Excerpt provided |
================================
HARRISBURG, Pa. (Erie News Now) – Last week, the Wolf Administration discussed access to harm reduction tools, like Naloxone, in combatting opioid overdoses. The opioid reversing medication is widely available and is easy for all Pennsylvanians to obtain.
Naloxone is approved by the FDA to rapidly reverse an opioid overdose and quickly restore breathing to a person if it is slowed or stopped.
“Overdoses can and do occur anywhere at any time,” said Steve Ross, Special Assistant to the Secretary at the Department of Drug and Alcohol Programs (DDAP).
According to officials, the overdose reverser can be administered by individuals with or without medical training. Increasing its availability and getting more people educated and trained has been a major focus for the Wolf Administration’s Department of Drug and Alcohol programs.
“It just helps in our fight to make it available and be able to save lives when that situation occurs,” said Ross, adding that the department has been able to ensure Naloxone access for all 67 counties. “Since 2020, we got 36,000 doses in in all 67 counties,” added Ross.
================================
Listed entries |
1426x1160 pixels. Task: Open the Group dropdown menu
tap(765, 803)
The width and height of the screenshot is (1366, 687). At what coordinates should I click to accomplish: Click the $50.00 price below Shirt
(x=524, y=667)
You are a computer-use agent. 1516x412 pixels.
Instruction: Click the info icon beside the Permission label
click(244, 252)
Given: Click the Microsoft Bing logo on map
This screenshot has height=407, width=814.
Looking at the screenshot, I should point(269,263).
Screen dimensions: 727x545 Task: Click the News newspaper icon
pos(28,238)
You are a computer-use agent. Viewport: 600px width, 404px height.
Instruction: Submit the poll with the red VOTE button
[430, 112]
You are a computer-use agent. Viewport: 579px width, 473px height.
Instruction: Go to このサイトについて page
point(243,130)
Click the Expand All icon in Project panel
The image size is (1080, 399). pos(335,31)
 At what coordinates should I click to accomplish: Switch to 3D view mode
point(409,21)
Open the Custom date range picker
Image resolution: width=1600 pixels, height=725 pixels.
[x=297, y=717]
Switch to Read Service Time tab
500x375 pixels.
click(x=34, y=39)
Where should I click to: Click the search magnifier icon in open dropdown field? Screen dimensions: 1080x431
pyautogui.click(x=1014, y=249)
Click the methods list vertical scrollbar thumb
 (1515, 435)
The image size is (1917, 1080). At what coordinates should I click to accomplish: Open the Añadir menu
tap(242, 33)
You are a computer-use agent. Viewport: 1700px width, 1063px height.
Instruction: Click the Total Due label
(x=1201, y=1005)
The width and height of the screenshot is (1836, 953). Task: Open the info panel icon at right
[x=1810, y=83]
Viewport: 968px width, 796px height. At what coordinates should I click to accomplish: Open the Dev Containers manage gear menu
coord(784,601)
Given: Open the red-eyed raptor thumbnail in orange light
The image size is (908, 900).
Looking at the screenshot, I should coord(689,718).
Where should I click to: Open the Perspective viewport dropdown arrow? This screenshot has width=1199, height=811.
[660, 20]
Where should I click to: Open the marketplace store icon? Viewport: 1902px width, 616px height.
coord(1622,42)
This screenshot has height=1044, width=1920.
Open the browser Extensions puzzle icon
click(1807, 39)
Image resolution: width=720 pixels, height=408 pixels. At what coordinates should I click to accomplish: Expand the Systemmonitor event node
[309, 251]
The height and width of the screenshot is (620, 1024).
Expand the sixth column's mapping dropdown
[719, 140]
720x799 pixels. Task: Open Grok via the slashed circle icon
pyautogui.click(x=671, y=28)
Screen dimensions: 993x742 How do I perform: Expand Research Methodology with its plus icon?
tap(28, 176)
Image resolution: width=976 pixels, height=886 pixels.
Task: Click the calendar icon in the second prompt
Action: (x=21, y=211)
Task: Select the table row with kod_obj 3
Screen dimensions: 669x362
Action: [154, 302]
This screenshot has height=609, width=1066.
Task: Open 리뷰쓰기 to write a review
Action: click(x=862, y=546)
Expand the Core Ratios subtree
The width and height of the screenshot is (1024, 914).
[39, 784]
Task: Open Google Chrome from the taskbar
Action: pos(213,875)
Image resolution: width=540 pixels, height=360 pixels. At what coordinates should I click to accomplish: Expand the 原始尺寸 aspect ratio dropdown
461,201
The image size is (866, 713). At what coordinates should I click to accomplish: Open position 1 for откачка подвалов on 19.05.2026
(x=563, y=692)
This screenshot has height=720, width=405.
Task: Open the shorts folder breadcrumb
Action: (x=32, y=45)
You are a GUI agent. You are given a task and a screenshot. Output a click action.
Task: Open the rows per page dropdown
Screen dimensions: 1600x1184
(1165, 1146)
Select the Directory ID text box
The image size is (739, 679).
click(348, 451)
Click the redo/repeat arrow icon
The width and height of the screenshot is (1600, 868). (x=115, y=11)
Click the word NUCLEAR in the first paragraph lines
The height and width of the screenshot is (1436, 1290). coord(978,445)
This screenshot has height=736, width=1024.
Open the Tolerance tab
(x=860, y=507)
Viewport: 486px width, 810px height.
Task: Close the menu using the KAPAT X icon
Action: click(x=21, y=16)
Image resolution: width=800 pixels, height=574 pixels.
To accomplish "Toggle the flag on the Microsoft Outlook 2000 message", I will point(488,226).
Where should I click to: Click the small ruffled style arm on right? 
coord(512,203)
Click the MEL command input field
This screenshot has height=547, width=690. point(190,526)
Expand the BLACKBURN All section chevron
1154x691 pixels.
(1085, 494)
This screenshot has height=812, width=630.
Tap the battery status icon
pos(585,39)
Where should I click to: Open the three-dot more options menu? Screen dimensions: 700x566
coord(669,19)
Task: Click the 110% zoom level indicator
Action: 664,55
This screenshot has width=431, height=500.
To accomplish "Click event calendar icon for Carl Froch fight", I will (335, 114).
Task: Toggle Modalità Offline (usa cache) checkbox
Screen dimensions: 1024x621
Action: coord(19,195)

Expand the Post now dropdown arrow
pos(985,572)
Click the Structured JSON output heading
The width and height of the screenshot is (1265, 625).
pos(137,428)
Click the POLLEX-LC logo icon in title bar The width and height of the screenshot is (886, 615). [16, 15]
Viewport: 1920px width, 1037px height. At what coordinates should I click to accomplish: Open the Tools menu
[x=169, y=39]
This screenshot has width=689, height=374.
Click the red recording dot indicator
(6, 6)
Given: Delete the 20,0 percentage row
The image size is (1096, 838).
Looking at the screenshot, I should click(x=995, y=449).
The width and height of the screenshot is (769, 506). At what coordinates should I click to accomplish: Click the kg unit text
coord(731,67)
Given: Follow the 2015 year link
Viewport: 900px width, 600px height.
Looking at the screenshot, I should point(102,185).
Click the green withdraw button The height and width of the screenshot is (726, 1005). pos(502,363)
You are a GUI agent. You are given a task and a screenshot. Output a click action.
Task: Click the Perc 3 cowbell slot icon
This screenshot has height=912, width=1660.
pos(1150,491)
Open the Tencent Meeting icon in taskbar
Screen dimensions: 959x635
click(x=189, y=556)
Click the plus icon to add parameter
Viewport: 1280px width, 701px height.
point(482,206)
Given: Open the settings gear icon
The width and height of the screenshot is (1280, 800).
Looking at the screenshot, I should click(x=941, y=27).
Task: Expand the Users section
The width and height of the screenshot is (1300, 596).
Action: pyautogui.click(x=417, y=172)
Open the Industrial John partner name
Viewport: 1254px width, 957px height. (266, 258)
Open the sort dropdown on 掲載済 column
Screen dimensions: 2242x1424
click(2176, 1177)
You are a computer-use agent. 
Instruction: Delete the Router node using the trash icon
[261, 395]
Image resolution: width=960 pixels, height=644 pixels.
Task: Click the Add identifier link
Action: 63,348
================================
What is being asked | Reproduce the stretch of the Naloxone article from "HARRISBURG, Pa. (Erie" through "Pennsylvanians to obtain.".

Answer space |
HARRISBURG, Pa. (Erie News Now) – Last week, the Wolf Administration discussed access to harm reduction tools, like Naloxone, in combatting opioid overdoses. The opioid reversing medication is widely available and is easy for all Pennsylvanians to obtain.